Moreover, the subsequent WA Inc Royal Commission confirmed the existence of intricate financial links between Perth’s ‘big end’ and the Labor Party.
But the Hassell accusation dramatically backfired on the Liberals, primarily because Mr Cowan intervened by publicly calling on Mr Hassell to put up or shut up, that is, to provide evidence of the alleged mountains of millionaires’ dollars that were headed Labor’s way.
Labor’s spin-doctors and allies were indignant.
Both groups went into high frenzy mode, claiming Mr Hassell had resorted to foul play by suggesting Labor was squirreling away a million or so dollars from Perth’s super rich.
Although Mr Hassell knew his information was correct – his source was impeccable – he wouldn’t name the informant because he’d been provided the information in confidence.
Notwithstanding that, he was slammed for having gone public.
The show of conservative disunity – and in the midst of a campaign – meant Mr Dowding just fell over the line come election time.
The Hassell-Cowan imbroglio and the media attacks it sparked prompted sufficient numbers of voters to conclude that, if the conservatives couldn’t be as one during an election, what could WA expect if they were governing?
Clearly the rift was enough to deny crucial votes to a handful of Liberal candidates in several key marginal seats.
Had Mr Hassell not spoken out, or had he disclosed his source, or, better still, shown a cheque butt or two, or, ever better, had Mr Cowan remained silent, thereby denying Labor a free kick during the campaign, that election’s outcome would almost certainly have been different.
Understandably, Mr MacKinnon was livid.

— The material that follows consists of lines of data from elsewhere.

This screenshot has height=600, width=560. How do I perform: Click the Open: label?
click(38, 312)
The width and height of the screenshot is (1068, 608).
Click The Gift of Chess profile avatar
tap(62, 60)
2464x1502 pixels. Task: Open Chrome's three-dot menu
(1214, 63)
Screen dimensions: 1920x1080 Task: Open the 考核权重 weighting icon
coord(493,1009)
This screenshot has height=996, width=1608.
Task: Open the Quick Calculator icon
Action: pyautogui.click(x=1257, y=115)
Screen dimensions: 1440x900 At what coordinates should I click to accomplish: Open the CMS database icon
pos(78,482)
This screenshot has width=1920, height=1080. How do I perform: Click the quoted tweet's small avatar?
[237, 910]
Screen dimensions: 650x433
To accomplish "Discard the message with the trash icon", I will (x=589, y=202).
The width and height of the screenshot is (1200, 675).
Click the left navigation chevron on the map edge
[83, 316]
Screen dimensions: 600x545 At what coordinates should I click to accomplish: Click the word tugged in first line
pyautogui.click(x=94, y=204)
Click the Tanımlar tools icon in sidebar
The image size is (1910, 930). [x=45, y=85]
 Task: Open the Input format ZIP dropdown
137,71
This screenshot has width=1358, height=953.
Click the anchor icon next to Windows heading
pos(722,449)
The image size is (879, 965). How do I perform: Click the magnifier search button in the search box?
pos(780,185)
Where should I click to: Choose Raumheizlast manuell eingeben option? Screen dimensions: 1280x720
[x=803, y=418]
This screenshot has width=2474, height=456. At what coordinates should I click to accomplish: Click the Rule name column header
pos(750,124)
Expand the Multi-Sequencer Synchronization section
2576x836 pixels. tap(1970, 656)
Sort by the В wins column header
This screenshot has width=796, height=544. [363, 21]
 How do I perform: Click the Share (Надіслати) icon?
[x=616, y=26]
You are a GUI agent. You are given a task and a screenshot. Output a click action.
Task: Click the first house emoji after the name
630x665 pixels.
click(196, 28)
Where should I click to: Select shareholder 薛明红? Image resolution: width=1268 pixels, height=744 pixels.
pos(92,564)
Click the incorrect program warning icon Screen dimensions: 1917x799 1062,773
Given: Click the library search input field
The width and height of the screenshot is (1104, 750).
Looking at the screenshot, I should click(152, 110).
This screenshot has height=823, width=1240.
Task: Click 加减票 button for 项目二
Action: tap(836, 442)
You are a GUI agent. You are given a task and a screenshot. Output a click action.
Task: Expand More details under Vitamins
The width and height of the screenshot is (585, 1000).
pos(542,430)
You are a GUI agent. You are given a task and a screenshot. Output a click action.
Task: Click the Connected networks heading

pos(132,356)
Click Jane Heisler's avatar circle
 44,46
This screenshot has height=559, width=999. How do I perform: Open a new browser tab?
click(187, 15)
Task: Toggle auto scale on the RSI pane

To this day he believes the crucial event that denied him the premiership was Mr Hassell telling on Labor but being unable to publicly back it up when Mr Cowan reinforced Labor’s indignance at the allegation.
And it wasn’t too long before Mr MacKinnon found himself facing a successful challenge from the Liberals’ new rising star, Richard Court, a long-time associate of Mr Hassell.
The main conservative beneficiary of all this was, therefore, Mr Court.
And he, more than anyone, had good reason to learn from the 1989 Lib/Nat discordance.
Mr Court also recalled that his father, Sir Charles, while premier during the 1970s, had experienced a protracted conflict with the Nationals (then called the National Country Party), especially with their subsequent deputy leader, Matt Stephens, who later became Mr Cowan’s close pal.
Mr Stephens, a Court Government minister, and two other Nationals’ ministers had actually stormed out of cabinet.
Little wonder that, as the February 1993 election drew near, Mr Court promptly negotiated with Mr Cowan the Lib/Nat Pact Mark I on a ministerial carve-up and guidelines on policy pronouncements, so that neither publicly contradicted the other during the campaign.
Clearly, to fully appreciate the present Barnett-Trenorden moves to finalise Lib/Nat Pact Mark II it’s worthwhile recalling Mr Hassell’s 1989 election WA Inc revelation.
And better still it’s worth recalling Sir Charles Court’s bitter mid-1970s encounter with the Nationals that effectively lasted until the Lib/Nat Pact Mark I was signed.
Understandably, Messrs Barnett and Trenorden – like Richard Court and Hendy Cowan before them – don’t want the conservative side fumbling the ball as occurred in 1989.